Items listed in a dataset:
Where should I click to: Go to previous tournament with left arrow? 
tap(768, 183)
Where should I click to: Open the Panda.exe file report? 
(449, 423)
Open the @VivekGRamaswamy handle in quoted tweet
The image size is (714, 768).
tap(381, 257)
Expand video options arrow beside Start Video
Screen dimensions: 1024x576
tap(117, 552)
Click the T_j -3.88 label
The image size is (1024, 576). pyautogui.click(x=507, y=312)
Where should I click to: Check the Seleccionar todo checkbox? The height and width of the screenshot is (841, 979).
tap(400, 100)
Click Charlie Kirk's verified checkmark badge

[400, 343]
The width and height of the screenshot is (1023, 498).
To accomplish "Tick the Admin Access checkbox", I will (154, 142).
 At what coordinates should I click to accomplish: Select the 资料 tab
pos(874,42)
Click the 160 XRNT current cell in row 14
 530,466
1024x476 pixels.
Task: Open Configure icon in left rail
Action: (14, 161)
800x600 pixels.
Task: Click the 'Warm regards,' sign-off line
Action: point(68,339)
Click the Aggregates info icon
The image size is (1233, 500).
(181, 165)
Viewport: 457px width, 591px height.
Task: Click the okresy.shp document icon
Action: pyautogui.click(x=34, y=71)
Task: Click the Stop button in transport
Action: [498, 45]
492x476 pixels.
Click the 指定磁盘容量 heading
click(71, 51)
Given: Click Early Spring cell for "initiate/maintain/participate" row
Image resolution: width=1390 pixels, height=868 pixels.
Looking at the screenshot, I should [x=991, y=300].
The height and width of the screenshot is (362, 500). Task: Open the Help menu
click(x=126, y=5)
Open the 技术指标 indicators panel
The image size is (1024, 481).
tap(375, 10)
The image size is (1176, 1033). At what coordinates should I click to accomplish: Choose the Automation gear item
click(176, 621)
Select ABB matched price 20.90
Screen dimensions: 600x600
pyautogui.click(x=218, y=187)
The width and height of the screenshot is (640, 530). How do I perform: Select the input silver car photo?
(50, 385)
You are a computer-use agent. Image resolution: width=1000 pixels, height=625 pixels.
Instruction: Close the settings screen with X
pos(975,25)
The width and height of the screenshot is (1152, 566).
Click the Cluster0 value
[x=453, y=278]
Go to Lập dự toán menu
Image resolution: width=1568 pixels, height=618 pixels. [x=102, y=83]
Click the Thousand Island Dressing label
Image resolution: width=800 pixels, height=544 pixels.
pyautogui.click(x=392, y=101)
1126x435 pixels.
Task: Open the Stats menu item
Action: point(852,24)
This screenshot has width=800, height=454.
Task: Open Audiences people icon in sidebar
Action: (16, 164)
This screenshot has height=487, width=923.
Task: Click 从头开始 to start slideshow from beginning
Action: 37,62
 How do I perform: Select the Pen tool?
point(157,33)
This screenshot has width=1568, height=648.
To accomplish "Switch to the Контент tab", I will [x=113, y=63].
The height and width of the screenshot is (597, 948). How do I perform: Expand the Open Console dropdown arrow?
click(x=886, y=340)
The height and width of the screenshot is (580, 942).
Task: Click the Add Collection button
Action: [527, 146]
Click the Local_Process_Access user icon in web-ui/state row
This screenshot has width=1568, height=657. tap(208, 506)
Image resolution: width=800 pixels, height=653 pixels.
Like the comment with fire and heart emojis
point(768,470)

→ Problem details: Go through the records above and return every line that holds the string "will".

→ Task solution:
To accomplish "Tick the Admin Access checkbox", I will (154, 142).
To accomplish "Switch to the Контент tab", I will [x=113, y=63].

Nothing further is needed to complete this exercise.